Collected data
-----

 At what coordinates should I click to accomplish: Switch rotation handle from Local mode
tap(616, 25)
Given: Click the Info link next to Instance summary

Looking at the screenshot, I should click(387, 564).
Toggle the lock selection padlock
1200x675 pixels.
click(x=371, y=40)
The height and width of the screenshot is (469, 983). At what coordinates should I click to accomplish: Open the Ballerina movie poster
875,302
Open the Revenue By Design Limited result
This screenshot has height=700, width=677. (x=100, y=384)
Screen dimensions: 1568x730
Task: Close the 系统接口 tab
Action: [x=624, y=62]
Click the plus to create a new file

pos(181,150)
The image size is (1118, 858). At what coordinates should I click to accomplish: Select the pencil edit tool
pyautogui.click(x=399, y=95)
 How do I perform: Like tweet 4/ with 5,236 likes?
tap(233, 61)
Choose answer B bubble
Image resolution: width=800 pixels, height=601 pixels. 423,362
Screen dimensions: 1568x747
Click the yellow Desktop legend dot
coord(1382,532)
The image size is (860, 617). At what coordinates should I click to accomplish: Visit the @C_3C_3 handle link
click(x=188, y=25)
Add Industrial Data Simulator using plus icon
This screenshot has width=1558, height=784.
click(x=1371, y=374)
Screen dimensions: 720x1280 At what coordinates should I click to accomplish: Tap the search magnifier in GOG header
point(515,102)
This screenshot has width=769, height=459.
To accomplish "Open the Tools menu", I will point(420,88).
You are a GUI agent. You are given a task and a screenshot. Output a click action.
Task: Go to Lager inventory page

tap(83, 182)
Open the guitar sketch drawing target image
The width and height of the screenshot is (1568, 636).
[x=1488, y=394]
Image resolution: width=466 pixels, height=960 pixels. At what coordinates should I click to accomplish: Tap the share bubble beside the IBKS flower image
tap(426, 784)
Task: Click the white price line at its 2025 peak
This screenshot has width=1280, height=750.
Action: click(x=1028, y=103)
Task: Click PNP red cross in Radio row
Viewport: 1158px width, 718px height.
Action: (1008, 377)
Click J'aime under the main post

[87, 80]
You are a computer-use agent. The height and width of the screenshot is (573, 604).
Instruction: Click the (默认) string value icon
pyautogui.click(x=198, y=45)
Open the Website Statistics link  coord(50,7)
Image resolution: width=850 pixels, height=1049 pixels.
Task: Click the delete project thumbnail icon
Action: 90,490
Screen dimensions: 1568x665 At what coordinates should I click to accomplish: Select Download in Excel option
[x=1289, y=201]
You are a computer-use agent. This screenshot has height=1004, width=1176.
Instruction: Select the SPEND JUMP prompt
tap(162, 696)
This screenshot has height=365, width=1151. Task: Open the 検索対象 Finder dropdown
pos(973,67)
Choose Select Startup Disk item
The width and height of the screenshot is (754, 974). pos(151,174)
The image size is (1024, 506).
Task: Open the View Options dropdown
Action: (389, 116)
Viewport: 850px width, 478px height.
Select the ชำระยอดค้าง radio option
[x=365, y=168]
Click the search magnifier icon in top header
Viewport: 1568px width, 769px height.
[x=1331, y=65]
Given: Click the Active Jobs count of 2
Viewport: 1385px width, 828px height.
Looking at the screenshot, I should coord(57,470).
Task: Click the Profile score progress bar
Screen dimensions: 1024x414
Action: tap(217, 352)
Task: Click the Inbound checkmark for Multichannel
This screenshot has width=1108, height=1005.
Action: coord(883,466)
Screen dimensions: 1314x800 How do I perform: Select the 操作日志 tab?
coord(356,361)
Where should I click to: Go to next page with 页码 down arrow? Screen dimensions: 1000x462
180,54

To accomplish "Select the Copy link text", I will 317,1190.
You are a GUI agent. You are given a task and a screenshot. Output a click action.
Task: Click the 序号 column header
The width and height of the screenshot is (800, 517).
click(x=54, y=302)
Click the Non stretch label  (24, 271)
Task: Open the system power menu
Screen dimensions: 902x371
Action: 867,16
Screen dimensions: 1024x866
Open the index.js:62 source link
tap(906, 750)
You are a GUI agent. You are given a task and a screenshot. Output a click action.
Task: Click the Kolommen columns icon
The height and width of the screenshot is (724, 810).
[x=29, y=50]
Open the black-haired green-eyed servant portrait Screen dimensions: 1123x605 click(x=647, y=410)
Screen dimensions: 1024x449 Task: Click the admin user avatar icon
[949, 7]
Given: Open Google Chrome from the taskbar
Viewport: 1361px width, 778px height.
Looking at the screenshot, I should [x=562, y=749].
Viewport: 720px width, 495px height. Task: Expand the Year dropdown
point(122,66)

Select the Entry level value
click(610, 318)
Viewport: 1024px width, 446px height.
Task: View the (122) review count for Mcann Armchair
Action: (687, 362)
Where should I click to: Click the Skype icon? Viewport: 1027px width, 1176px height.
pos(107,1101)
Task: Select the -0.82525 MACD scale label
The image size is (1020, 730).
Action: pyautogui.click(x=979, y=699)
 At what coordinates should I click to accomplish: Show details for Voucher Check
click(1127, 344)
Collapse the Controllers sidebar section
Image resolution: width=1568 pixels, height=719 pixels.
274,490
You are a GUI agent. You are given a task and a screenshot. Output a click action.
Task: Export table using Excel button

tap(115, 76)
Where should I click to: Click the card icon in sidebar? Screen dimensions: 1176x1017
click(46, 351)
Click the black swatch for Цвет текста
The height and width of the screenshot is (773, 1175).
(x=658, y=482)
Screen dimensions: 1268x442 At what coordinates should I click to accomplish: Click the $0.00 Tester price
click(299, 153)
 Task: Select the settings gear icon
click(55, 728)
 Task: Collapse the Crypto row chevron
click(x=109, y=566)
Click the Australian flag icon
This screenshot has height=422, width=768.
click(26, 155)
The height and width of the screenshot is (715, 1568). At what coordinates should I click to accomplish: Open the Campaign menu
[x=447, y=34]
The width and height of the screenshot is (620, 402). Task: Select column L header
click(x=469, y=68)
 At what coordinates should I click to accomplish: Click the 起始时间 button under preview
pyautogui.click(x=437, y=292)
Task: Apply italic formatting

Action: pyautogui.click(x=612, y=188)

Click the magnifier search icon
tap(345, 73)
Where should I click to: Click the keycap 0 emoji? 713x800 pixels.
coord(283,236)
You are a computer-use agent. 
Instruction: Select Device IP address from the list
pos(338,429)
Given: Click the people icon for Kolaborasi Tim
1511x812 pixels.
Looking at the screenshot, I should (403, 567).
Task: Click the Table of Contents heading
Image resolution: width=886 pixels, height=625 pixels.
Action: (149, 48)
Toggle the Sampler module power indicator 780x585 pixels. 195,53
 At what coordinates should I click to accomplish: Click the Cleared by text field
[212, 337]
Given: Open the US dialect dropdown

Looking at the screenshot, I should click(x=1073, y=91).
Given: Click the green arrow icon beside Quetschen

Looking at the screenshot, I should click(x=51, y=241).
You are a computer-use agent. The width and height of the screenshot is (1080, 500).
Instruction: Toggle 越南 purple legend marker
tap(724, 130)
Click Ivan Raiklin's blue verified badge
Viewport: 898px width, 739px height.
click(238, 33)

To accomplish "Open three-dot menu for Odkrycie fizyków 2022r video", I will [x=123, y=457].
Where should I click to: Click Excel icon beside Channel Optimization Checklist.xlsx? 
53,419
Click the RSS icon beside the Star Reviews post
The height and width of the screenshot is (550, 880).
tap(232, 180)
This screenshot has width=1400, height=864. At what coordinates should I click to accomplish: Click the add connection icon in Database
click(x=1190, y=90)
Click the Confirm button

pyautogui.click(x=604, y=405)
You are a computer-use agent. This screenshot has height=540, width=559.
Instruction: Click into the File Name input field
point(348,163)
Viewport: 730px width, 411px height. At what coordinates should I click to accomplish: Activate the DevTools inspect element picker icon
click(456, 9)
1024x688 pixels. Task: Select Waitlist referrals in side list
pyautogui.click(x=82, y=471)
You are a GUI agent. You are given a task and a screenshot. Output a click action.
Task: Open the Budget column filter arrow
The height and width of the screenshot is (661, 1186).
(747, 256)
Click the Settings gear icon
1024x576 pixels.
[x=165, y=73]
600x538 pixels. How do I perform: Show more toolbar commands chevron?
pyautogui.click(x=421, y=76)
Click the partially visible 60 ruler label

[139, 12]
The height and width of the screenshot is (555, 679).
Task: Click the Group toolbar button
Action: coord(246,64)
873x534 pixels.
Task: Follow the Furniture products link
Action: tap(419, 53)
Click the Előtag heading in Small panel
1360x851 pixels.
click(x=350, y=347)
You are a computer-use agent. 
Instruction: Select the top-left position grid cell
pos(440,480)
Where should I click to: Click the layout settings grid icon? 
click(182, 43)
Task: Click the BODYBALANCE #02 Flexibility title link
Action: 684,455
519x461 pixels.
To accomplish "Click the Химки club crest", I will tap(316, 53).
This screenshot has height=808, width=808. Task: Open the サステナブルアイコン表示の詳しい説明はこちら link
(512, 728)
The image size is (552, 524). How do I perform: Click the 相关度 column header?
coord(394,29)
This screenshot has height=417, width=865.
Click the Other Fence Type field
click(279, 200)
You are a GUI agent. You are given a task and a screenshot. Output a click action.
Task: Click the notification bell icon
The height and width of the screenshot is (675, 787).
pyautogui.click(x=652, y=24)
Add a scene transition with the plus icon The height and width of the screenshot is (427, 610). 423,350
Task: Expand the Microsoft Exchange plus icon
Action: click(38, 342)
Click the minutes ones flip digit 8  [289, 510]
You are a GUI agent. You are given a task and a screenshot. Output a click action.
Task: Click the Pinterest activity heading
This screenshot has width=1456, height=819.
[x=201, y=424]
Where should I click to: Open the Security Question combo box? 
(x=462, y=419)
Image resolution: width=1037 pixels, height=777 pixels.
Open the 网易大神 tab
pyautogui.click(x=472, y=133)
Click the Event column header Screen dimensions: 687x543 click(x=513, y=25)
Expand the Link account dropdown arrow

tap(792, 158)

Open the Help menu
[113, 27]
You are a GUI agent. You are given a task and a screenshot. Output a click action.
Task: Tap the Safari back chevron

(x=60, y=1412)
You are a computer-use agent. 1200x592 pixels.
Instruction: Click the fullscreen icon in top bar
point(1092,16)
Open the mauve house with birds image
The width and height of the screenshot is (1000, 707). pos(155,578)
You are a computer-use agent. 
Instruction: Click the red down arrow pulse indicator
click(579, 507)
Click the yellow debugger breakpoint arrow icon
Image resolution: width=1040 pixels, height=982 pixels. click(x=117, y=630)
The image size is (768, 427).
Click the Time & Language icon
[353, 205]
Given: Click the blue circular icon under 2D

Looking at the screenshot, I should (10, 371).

-----

[Task]: Look above for the line holding "Given: Open the US dialect dropdown" and the line holding "You are a computer-use agent. The width", then output exactly those two lines and every line between them, nothing more.

[Result]:
Given: Open the US dialect dropdown

Looking at the screenshot, I should click(x=1073, y=91).
Given: Click the green arrow icon beside Quetschen

Looking at the screenshot, I should click(x=51, y=241).
You are a computer-use agent. The width and height of the screenshot is (1080, 500).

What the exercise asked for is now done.